Roundabout Art, Livingston North
©2022 Gazetteer for Scotland

Roundabout Art, Livingston North

Located 13 miles (21 km) west of Edinburgh in the Almond Valley between the M8 motorway and the A71 road, Scotland's fourth New Town was formally designated on 17th April 1962. Livingston was formed around three existing settlements; Livingston Village, the site of the parish church, Livingston Station, associated with the railway and oil-shale industry, and Bellsquarry, an agricultural and quarrier hamlet. The Livingston Development Corporation (LDC) was responsible for planning and building the town, defining areas for public facilities, social housing, private and commercial development. However maintaining the town and providing services such as education were the responsibility of Midlothian and West Lothian County Councils. Livingston now extends to 5 miles (8 km) north-south by 4 miles (6.5 km) east-west and covers and area of 10.5 sq. miles (27.1 sq. km), having developed from east to west along the Almond Valley.

The town was designed for the car, rather than for railways, although two awkwardly-placed stations did eventually open in the mid-1980s; Livingston North Railway Station and Livingston South Railway Station. A hierarchy of roads define and connect the town's distinct neighbourhoods and link these to the motorway network. The LDC's planning brought roundabouts and grade-separated junctions, rather than traffic lights, to keep traffic flowing, while greenways (a network of paths described as 'fingers of countryside') routed pedestrians away from roads. The preoccupation with the car meant public transport was almost forgotten and roads designed to prevent through-traffic were a problem for the provision of a bus service.

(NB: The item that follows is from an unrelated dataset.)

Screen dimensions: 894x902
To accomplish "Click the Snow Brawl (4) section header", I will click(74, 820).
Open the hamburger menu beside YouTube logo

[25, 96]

Unlike Scotland's earlier New Towns, Livingston's neighbourhoods were not designed with their own shops, schools and churches, rather these were shared or centralised, a potentially efficient strategy but not ideal for community-building, with residents often regarding facilities as inconveniently located, requiring a car journey, or just missing. Originally designed to be a medium-density community, defined as 20-40 dwellings per hectare, its housing changed over the decades from high rises and terraces in the 1960s to 'low density, low rise' in the late 1980s and early 1990s. With houses built to a budget, the Buildings of Scotland (1978) described the architectural style as 'tasteful paternalism'; today many might suggest the architects could have done better. Although the LDC built houses for rent, residents were given a right-to-buy from the beginning and owner-occupation grew to a landmark 50% in 1992.

The original Livingston Village, which grew up around the tower-house of Livingston Peel, still contains 18th-C. cottages, a village green and the parish kirk (1732). Other notable buildings include the Almond Valley Heritage Centre, the Old Tollhouse (c.1800), Alderstone House (early 17th C., including parts of an early 16th C. tower), Howden Park Centre next to the 18th-C. mansion Howden House, associated with the family of the painter Sir Henry Raeburn, the dramatic St. Andrew's Roman Catholic Church (1969), the enormous Almondvale Shopping Centre (1976), which effectively forms the town centre, St. John's Hospital (1989), an important regional surgical, maternity and emergency centre, and West Lothian Civic Centre (2009). With local authority boundaries having been redrawn in 1975, Midlothian Council lost its responsibility for the town. The LDC was wound up in 1996 and its responsibilities passed to West Lothian Council.

West Lothian College is based in the town, which is also served by five secondary schools; namely Deans Community High School, Inveralmond Community High School, the James Young High School, St. Margaret's Academy and West Calder High School. Other landmarks include the enormous Wyman-Gordon forge (former Cameron Iron Works) and the 10-m / 33-foot high Norgate Sculpture, in the form of a whalebone arch, part of the Livingston Landmarks project.